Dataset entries

· · ·

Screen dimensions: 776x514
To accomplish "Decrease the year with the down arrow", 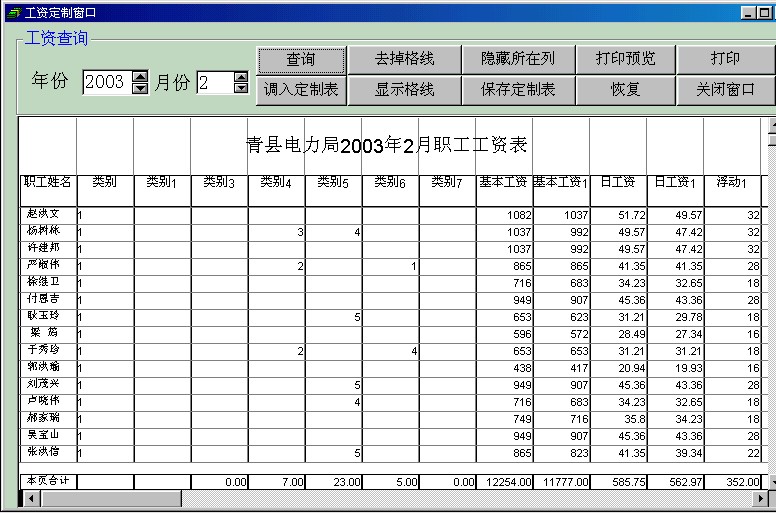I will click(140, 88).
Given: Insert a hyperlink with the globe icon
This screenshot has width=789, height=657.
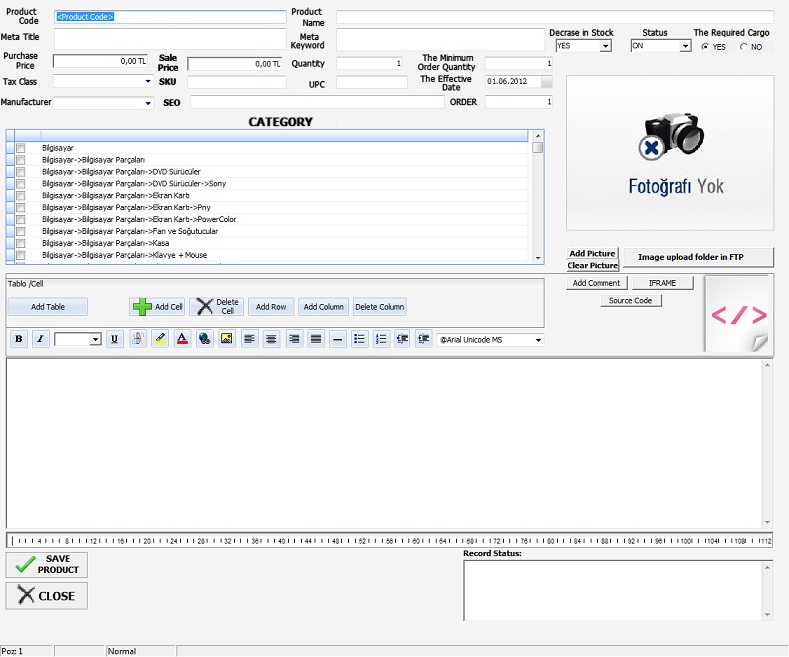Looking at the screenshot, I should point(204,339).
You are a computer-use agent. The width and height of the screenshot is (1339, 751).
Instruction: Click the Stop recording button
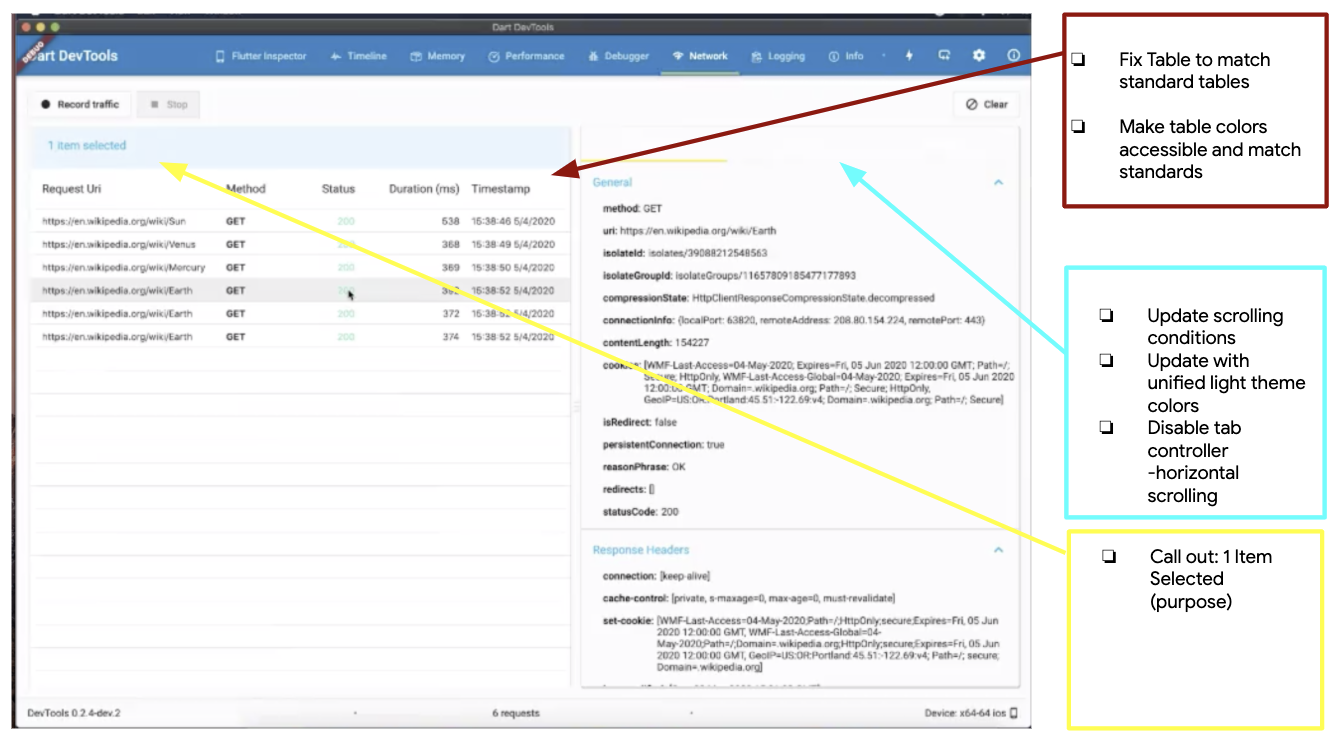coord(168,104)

· · ·

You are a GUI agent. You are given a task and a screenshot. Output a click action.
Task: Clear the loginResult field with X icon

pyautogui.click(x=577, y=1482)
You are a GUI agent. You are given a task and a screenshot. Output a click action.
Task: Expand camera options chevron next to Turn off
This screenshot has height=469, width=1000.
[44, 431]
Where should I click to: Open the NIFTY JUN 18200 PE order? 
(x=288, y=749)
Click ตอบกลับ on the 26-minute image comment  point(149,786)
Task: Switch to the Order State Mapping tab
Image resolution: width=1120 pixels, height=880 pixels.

· · ·

Please, from the entries above, set down exactly the lines from the one containing "Where should I" through the one containing "Image resolution: width=1120", and only those.

**Task output:**
Where should I click to: Open the NIFTY JUN 18200 PE order? 
(x=288, y=749)
Click ตอบกลับ on the 26-minute image comment  point(149,786)
Task: Switch to the Order State Mapping tab
Image resolution: width=1120 pixels, height=880 pixels.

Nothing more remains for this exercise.